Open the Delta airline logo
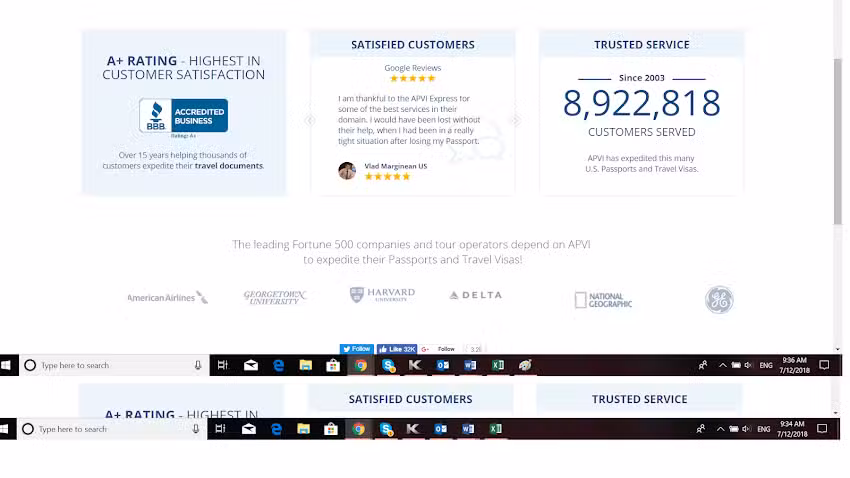The height and width of the screenshot is (478, 850). [475, 296]
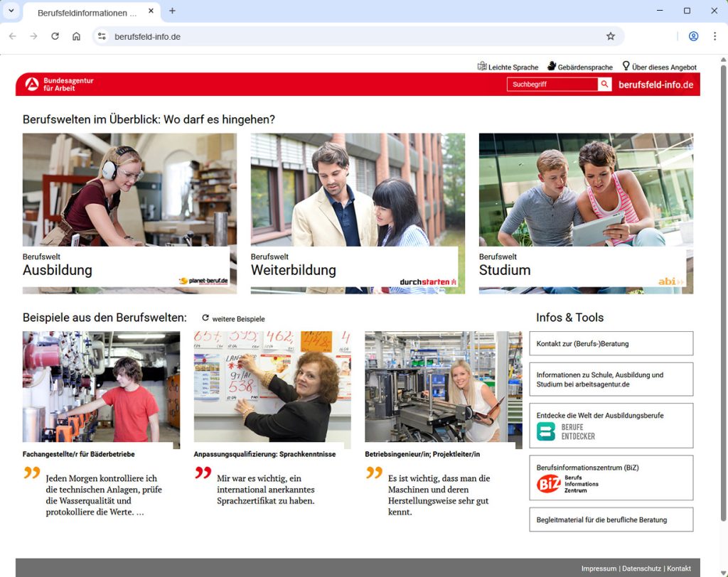728x577 pixels.
Task: Bookmark the page using the star icon
Action: point(610,36)
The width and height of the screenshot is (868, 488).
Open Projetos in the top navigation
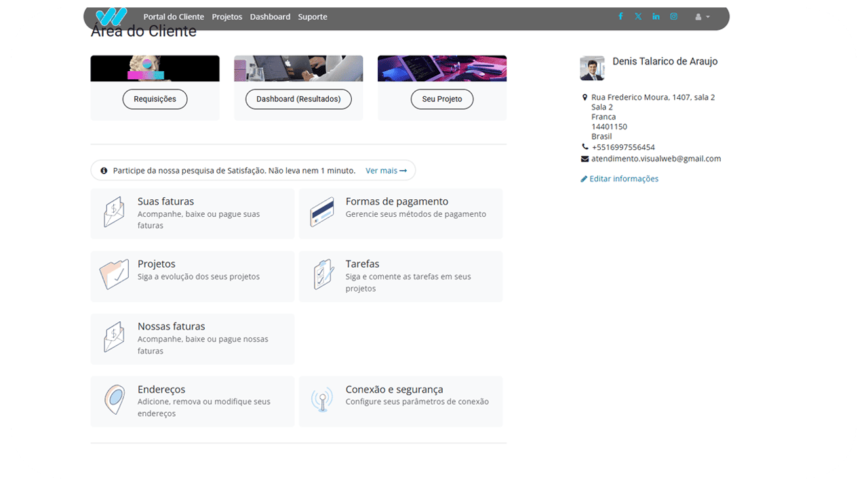(x=226, y=17)
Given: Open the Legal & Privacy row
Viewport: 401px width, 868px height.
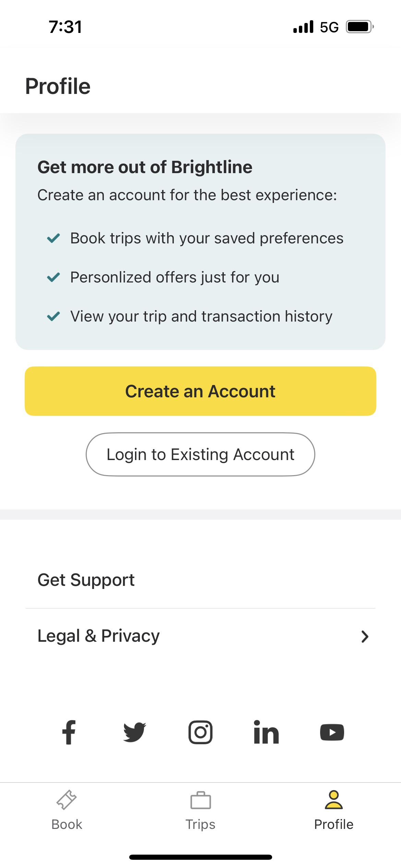Looking at the screenshot, I should point(200,636).
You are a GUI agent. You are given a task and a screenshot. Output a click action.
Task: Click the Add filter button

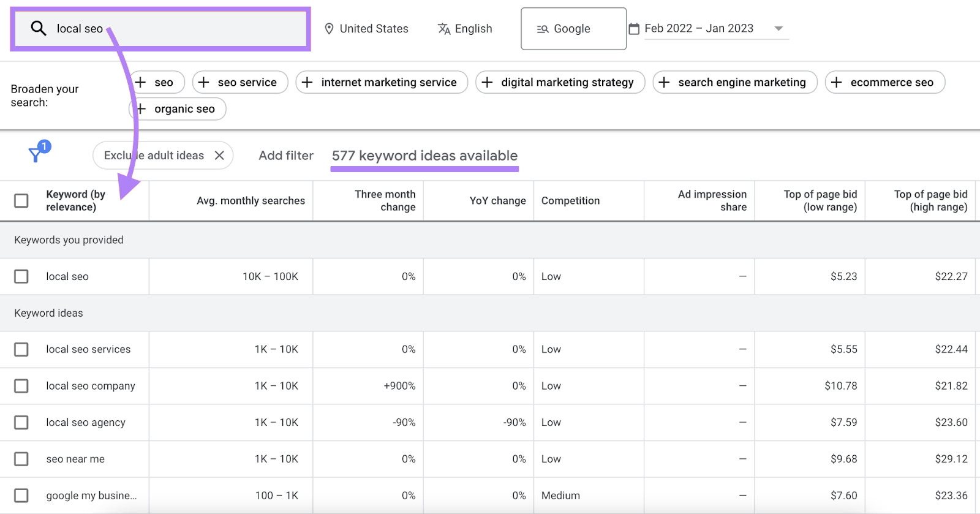tap(286, 156)
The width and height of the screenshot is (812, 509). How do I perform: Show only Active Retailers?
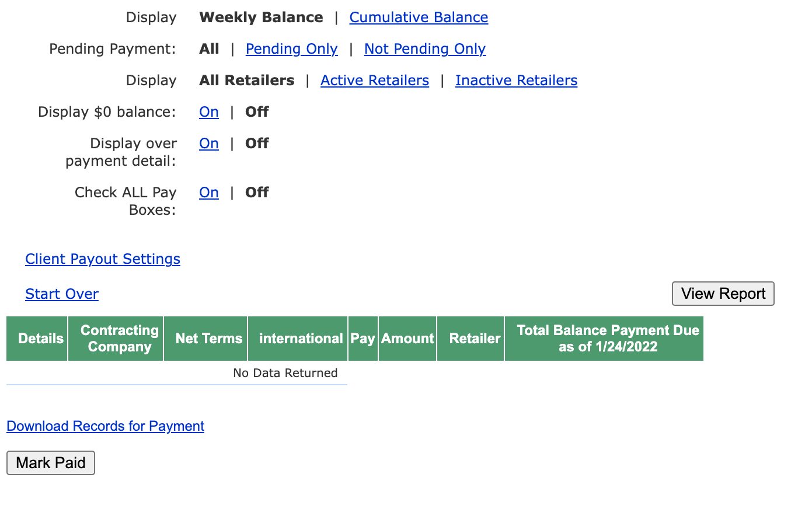coord(374,81)
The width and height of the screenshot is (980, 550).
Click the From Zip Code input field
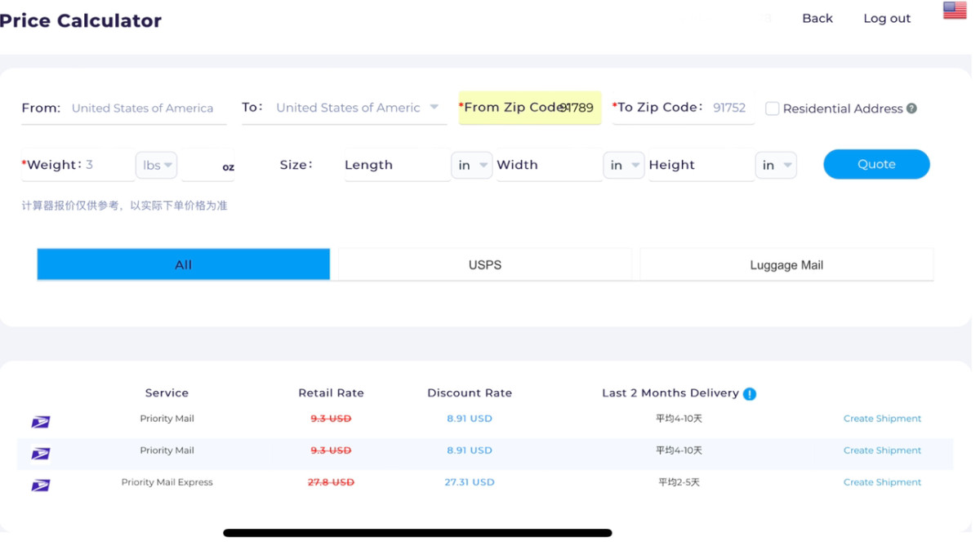576,108
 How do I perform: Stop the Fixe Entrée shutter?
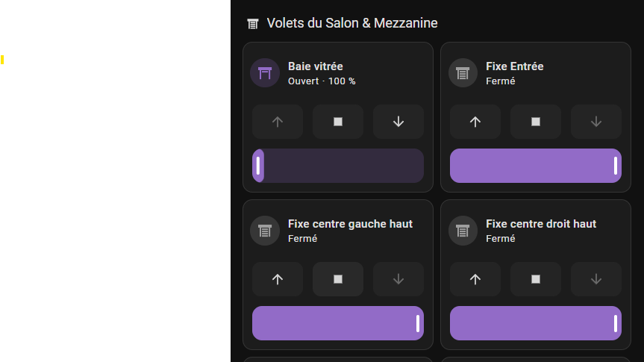coord(536,122)
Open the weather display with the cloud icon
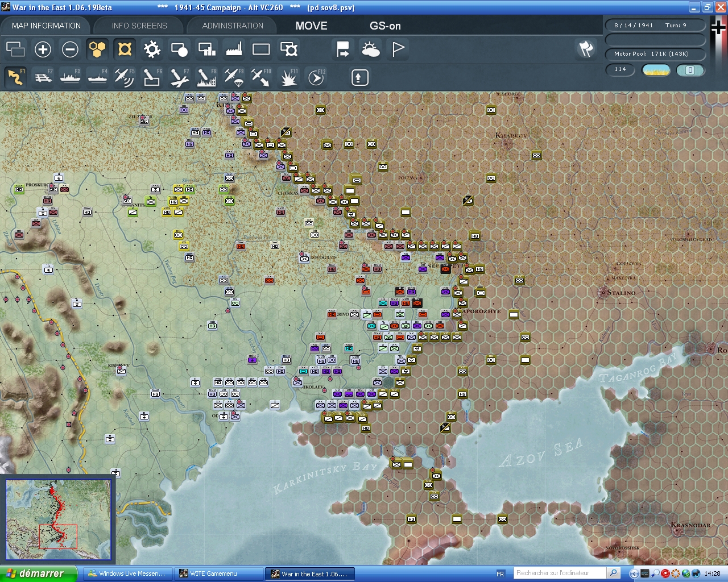728x582 pixels. click(370, 49)
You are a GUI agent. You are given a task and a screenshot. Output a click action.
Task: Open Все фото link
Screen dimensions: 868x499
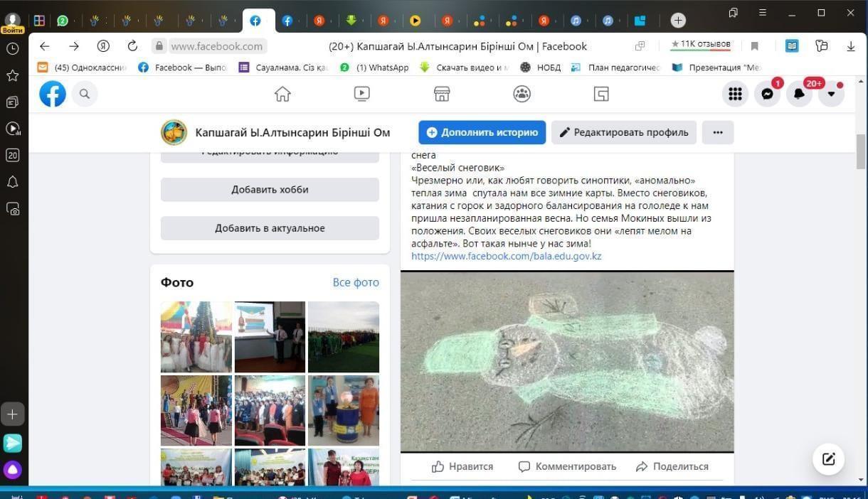coord(356,282)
*****
= YOUR GOAL =
Retype the listing above exactly, pictures excluded.

= TASK SOLUTION =
Open the Delta airline logo
The height and width of the screenshot is (478, 850). [475, 296]
728x577 pixels.
Task: Bookmark the page using the star icon
Action: point(610,36)
The width and height of the screenshot is (868, 488).
Open Projetos in the top navigation
(x=226, y=17)
Given: Open the Legal & Privacy row
Viewport: 401px width, 868px height.
Looking at the screenshot, I should point(200,636).
You are a GUI agent. You are given a task and a screenshot. Output a click action.
Task: Click the Add filter button

tap(286, 156)
The width and height of the screenshot is (812, 509). How do I perform: Show only Active Retailers?
coord(374,81)
The width and height of the screenshot is (980, 550).
Click the From Zip Code input field
576,108
 How do I perform: Stop the Fixe Entrée shutter?
coord(536,122)
Open the weather display with the cloud icon
728x582 pixels. click(370, 49)
You are a GUI agent. You are given a task and a screenshot. Output a click action.
Task: Open Все фото link
Screen dimensions: 868x499
coord(356,282)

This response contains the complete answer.